- Short task
Render the material starting with the line that contains "Viewport: 462px width, 320px" and going on through the line that contains "(x=21, y=373)" as a Markdown table with the columns Row and Line, skipping any blank lines.

- Supplied material

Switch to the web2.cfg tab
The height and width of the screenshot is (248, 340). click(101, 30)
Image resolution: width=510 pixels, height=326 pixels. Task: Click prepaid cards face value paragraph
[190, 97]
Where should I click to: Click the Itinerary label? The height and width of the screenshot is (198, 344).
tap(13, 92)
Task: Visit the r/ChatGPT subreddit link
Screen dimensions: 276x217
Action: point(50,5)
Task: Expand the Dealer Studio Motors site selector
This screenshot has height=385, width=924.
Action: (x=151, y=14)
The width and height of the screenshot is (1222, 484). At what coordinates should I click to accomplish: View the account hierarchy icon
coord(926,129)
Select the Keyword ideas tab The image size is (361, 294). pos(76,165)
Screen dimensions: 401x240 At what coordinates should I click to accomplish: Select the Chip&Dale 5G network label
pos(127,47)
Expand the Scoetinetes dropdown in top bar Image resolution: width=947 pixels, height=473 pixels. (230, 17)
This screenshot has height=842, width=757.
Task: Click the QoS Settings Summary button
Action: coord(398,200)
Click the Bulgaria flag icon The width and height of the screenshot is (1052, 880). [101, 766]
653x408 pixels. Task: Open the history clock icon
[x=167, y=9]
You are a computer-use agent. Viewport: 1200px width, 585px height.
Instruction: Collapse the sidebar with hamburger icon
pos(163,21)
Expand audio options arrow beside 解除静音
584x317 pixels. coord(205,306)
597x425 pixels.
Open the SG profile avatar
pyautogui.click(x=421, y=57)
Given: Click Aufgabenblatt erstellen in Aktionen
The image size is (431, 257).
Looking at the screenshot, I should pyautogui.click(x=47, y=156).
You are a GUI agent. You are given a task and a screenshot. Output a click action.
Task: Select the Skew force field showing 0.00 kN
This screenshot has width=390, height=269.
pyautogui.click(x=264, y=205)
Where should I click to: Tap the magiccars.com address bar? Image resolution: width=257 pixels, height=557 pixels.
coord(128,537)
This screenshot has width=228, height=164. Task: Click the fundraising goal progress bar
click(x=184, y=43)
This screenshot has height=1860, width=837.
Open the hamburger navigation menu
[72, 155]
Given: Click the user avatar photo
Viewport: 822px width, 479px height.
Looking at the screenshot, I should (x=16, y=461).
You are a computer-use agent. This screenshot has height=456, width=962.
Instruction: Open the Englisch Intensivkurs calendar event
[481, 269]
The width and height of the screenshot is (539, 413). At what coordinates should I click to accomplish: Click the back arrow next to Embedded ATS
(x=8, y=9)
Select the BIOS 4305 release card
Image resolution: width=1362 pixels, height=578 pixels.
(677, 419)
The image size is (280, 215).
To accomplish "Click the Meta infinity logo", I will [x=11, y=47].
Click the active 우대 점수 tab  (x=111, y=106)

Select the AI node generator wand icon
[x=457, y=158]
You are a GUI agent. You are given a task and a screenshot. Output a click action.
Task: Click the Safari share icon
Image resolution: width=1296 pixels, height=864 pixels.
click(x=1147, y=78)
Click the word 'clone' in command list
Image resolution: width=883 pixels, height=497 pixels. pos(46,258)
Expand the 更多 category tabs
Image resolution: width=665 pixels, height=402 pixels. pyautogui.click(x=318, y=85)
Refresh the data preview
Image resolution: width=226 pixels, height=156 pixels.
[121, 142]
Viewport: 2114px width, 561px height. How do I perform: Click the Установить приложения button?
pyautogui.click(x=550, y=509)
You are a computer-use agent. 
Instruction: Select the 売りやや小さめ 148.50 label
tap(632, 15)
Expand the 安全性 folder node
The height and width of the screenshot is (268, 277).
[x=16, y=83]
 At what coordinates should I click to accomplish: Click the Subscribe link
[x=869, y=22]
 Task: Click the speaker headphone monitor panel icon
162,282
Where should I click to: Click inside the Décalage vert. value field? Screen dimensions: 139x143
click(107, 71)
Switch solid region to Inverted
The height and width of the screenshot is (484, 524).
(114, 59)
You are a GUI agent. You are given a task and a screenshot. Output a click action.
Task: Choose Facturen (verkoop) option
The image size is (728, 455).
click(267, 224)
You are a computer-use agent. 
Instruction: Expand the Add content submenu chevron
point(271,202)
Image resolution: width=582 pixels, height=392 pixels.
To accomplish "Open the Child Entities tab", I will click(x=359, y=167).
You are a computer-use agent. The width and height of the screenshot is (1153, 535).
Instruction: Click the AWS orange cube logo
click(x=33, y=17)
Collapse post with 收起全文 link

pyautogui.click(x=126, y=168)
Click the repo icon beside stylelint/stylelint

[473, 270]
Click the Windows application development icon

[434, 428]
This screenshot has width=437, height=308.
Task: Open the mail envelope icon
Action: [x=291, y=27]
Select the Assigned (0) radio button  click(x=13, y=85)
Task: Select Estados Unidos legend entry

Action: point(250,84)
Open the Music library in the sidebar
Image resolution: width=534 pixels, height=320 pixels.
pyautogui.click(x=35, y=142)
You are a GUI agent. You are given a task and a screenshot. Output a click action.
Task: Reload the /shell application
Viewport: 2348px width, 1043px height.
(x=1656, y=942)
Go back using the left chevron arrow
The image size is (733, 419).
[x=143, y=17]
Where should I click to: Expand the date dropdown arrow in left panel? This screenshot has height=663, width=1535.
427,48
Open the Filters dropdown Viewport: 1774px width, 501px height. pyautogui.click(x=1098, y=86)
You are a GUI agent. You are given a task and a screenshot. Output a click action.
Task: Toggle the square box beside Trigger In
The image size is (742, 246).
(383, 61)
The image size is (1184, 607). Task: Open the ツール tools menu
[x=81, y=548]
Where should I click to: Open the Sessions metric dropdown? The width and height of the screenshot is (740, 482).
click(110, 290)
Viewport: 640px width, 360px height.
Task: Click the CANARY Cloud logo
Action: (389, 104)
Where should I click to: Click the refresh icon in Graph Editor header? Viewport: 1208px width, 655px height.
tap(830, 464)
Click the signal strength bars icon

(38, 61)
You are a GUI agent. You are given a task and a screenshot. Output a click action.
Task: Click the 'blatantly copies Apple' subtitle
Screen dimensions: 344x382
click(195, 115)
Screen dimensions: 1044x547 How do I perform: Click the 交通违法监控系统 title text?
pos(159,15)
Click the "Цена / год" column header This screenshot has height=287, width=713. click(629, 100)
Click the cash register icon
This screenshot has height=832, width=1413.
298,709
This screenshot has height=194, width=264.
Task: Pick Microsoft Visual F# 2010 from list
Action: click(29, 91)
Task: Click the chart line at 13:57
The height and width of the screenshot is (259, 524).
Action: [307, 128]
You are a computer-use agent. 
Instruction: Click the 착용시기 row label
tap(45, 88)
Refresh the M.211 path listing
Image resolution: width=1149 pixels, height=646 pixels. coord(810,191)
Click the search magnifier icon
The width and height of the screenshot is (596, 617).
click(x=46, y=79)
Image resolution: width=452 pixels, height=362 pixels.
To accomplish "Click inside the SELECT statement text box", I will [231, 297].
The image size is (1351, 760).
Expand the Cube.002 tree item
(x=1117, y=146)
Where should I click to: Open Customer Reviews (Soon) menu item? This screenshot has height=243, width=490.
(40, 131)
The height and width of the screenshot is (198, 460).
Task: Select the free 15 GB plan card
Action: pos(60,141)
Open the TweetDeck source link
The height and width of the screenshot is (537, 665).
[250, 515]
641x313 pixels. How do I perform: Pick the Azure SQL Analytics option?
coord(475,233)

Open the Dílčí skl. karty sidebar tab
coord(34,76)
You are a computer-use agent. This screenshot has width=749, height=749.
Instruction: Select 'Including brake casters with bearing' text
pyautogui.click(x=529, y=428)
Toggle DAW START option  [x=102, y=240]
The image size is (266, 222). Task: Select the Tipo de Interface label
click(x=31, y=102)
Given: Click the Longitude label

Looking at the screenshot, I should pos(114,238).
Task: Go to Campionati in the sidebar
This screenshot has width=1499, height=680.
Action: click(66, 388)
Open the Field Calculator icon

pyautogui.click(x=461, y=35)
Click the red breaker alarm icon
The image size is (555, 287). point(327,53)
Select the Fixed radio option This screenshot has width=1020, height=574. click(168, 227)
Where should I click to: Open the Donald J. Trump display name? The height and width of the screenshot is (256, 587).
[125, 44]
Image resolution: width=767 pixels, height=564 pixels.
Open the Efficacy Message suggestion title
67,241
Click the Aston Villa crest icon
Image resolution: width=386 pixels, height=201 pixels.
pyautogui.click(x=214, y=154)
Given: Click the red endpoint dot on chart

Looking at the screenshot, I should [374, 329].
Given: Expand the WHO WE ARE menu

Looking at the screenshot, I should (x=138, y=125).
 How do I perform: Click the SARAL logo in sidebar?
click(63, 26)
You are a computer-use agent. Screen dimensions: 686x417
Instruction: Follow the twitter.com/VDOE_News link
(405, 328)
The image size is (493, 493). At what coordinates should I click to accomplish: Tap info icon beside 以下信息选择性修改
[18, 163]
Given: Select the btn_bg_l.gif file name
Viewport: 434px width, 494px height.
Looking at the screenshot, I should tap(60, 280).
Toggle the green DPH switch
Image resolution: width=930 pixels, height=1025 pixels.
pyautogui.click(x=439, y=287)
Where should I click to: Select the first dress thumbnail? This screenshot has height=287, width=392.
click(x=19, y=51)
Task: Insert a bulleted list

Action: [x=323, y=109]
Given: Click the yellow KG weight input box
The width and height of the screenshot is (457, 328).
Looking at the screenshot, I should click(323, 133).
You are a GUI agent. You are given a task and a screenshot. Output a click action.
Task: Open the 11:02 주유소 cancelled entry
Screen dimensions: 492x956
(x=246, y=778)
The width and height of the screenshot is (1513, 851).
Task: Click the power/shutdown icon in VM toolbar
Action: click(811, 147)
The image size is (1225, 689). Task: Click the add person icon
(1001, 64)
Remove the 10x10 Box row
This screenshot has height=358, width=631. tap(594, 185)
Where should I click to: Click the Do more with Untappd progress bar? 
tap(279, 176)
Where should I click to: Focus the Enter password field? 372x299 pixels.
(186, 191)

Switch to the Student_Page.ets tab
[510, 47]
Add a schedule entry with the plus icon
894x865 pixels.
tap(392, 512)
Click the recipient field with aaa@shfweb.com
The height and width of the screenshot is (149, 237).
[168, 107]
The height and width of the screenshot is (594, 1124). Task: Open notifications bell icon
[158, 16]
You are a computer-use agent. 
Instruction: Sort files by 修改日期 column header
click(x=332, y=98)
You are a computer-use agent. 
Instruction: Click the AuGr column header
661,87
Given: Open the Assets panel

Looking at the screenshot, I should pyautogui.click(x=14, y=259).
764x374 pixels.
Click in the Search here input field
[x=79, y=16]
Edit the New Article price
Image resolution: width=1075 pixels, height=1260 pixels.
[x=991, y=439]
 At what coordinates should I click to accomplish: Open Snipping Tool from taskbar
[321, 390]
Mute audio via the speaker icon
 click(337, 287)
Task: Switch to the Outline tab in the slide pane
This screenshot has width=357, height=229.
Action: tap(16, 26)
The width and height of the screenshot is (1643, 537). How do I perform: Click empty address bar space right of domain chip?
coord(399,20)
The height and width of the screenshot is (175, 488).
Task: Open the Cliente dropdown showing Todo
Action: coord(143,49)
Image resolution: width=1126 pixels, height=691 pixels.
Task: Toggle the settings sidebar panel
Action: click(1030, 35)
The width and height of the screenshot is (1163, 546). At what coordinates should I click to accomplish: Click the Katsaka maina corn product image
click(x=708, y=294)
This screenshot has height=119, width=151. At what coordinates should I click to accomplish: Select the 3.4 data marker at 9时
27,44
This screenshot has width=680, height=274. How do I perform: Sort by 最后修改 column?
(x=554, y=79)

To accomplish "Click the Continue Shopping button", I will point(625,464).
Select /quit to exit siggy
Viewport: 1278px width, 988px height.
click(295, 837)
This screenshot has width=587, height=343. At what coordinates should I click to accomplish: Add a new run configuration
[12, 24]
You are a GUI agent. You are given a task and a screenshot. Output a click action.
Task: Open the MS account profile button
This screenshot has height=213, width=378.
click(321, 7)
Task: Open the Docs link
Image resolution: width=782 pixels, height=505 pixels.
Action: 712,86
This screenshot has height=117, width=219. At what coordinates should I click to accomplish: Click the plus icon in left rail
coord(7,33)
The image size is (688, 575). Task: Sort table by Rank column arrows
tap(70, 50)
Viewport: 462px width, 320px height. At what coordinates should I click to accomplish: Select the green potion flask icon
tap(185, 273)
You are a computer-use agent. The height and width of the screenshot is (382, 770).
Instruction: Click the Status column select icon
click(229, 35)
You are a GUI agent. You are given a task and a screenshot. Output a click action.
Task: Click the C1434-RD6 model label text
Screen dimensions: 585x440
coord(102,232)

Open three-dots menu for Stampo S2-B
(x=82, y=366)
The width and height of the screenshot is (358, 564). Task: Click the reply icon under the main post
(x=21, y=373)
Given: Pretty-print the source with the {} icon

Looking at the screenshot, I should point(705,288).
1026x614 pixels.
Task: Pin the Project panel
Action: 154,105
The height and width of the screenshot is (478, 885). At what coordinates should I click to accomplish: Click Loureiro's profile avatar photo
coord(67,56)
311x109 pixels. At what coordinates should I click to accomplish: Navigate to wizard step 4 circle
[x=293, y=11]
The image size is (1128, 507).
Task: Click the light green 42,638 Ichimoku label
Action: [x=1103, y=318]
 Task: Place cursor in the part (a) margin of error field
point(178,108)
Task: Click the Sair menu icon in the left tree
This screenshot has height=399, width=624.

- Correct answer
| Row | Line |
|---|---|
| 1 | Viewport: 462px width, 320px height. At what coordinates should I click to accomplish: Select the green potion flask icon |
| 2 | tap(185, 273) |
| 3 | You are a computer-use agent. The height and width of the screenshot is (382, 770). |
| 4 | Instruction: Click the Status column select icon |
| 5 | click(229, 35) |
| 6 | You are a GUI agent. You are given a task and a screenshot. Output a click action. |
| 7 | Task: Click the C1434-RD6 model label text |
| 8 | Screen dimensions: 585x440 |
| 9 | coord(102,232) |
| 10 | Open three-dots menu for Stampo S2-B |
| 11 | (x=82, y=366) |
| 12 | The width and height of the screenshot is (358, 564). Task: Click the reply icon under the main post |
| 13 | (x=21, y=373) |